In fiscal 2013, the VA spent about $4.8 billion on non-VA medical care for more than 1 million veterans, which accounted for about 11.6% of the department's total medical services budget for that year, according to the U.S. Government Accountability Office. Half that amount was for emergency care, though, and doesn't reflect the discretion to refer patients outside the system.

“Did the VA not want to spend the money?” asked Rep. Ann McLane Kuster (D-N.H.). “If this was an option, why didn't you use it more?”

A VA official testifying at the hearing responded that the reluctance stems from earlier criticism that the department relied too much on civilian providers. “Maybe, inappropriately, we overcorrected,” said Philip Matkovsky, assistant deputy undersecretary for health for administrative operations at the Veterans Health Administration. Asked if directors of VA facilities were rewarded with bonuses if the didn't send patients outside the system, Matkovsky said they were not.

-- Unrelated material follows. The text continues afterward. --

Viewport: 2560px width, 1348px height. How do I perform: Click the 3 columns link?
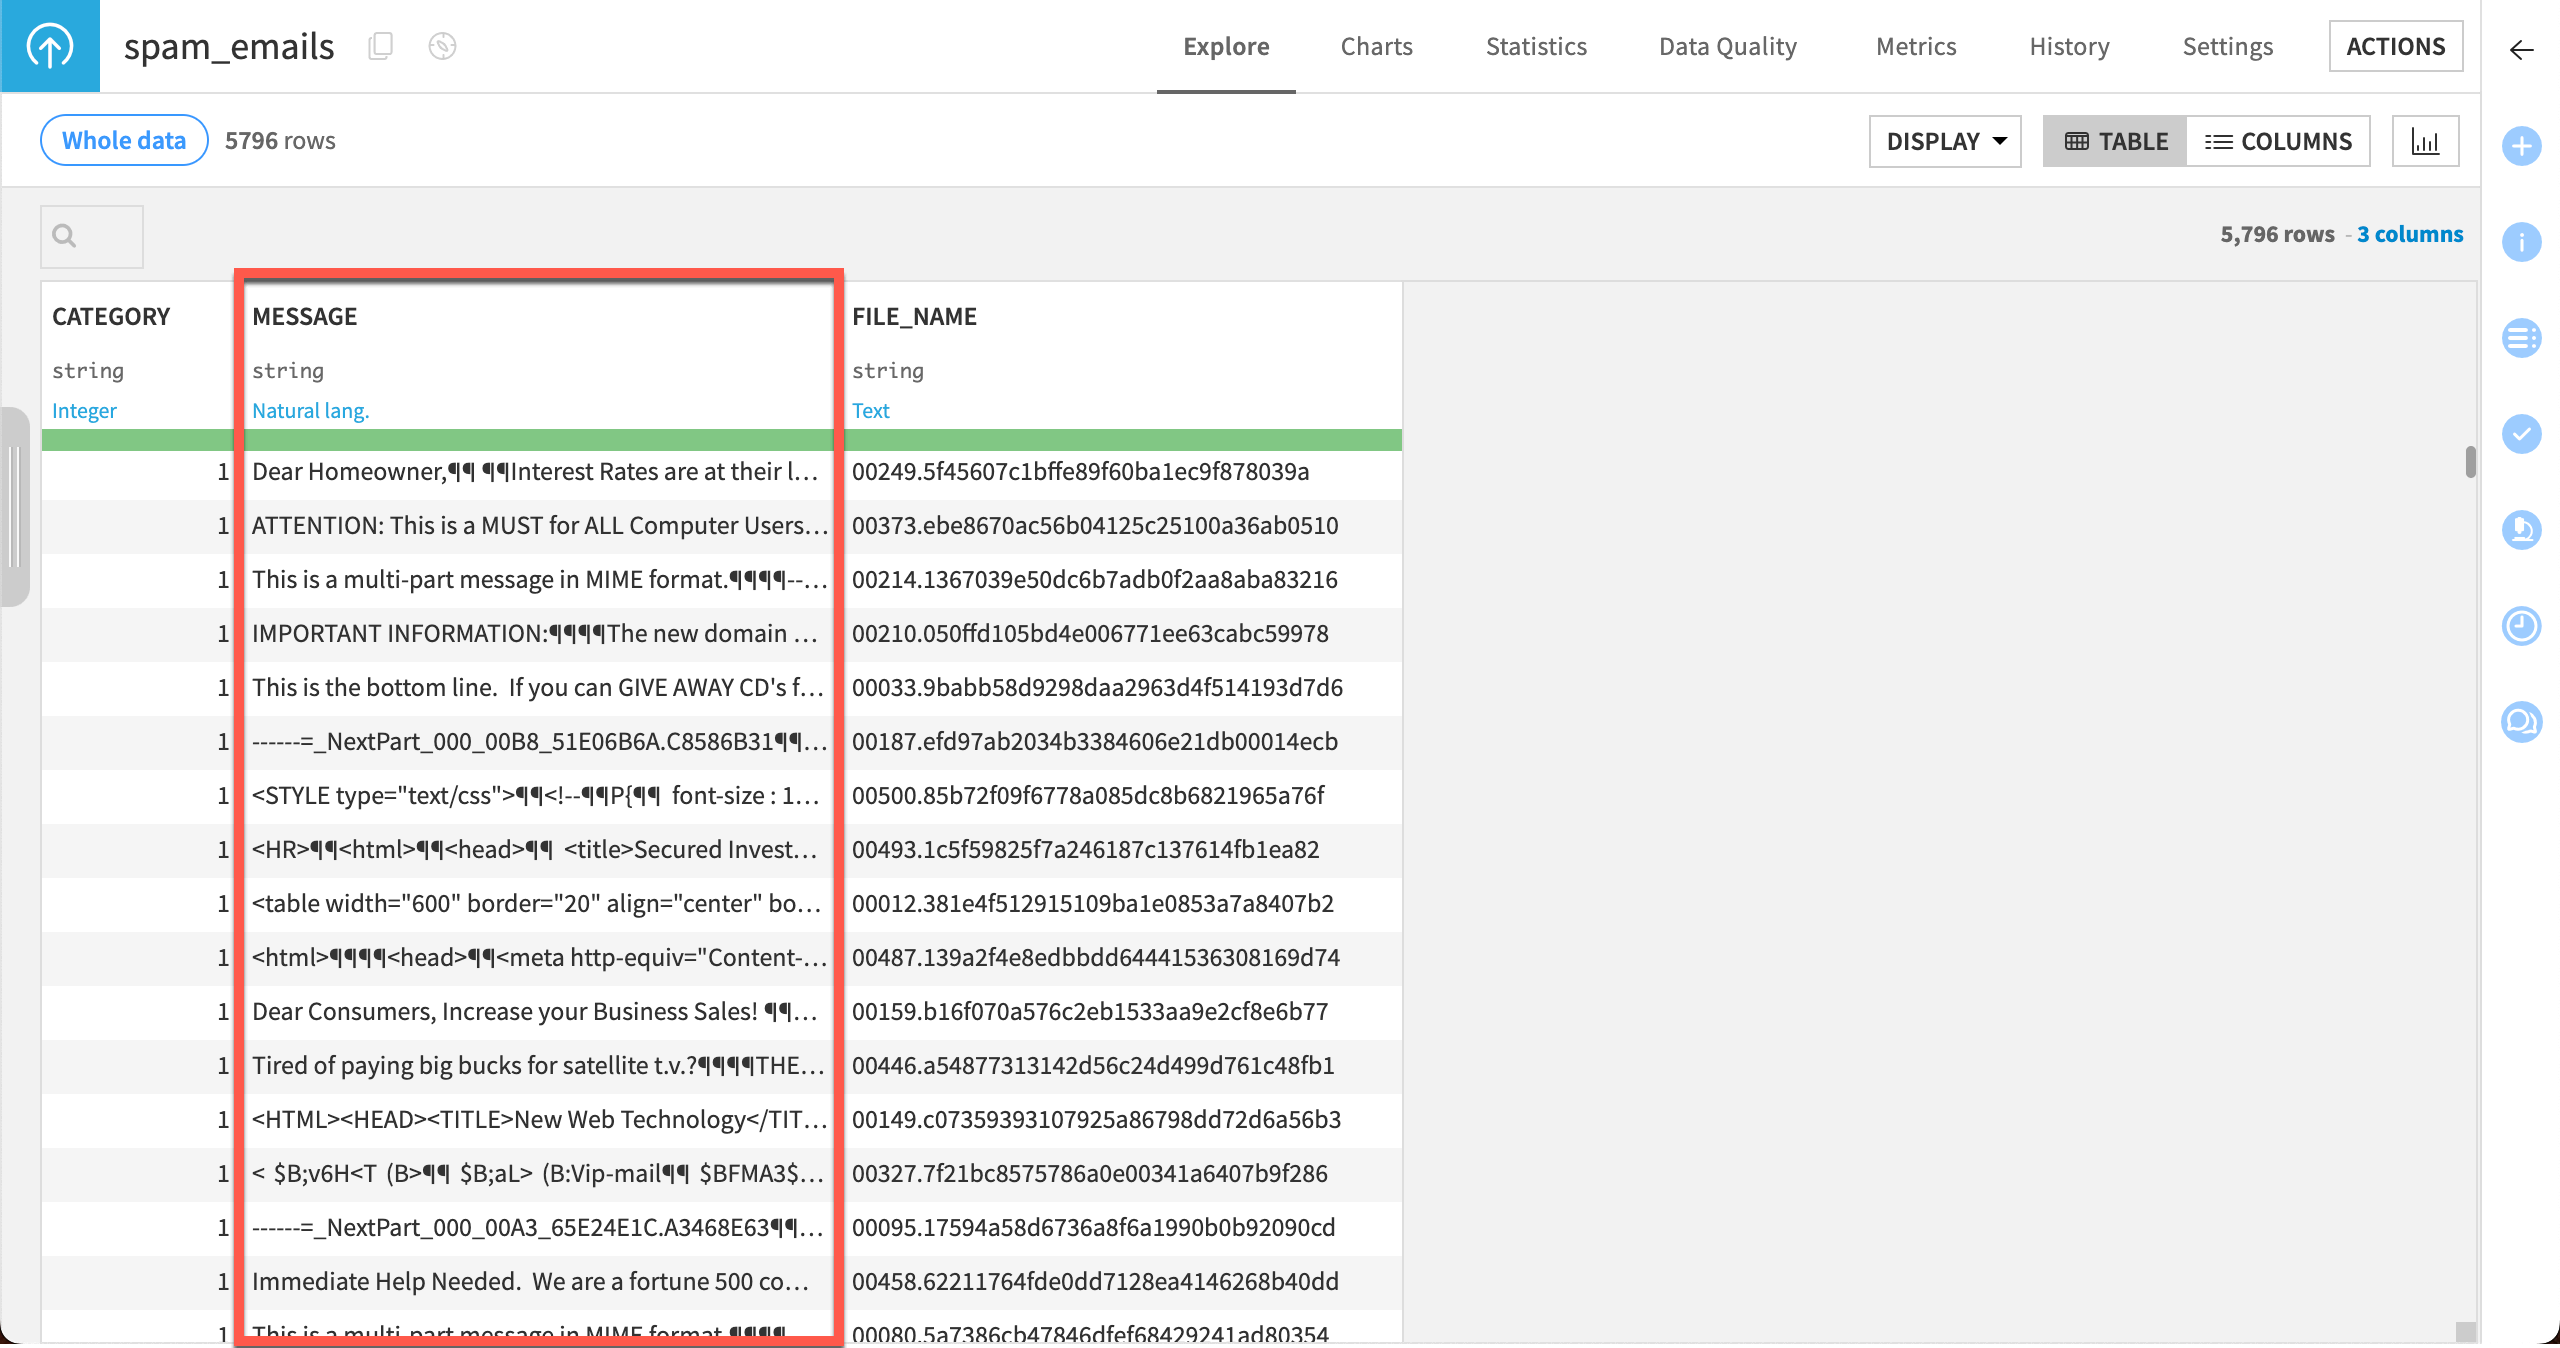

The use of civilian care is likely to increase as the VA gets better data about where veterans are experiencing long waits and what their care needs are, Matkovsky said.

He also expressed concern, however, about the department's ability to handle the administrative burden under House and Senate bills that would allow any veteran more than 40 miles from a VA facility to seek care from a non-VA provider. “Some of the legislation may really restructure the consumer health benefit in the marketplace,” Matkovsky said.

The GAO has criticized the VA's ability to process claims and found that VA facilities often wrongly denied payment. Randall Williamson, director of healthcare at the GAO, testified that VA officials told the watchdog agency this month that they are working to address the issues.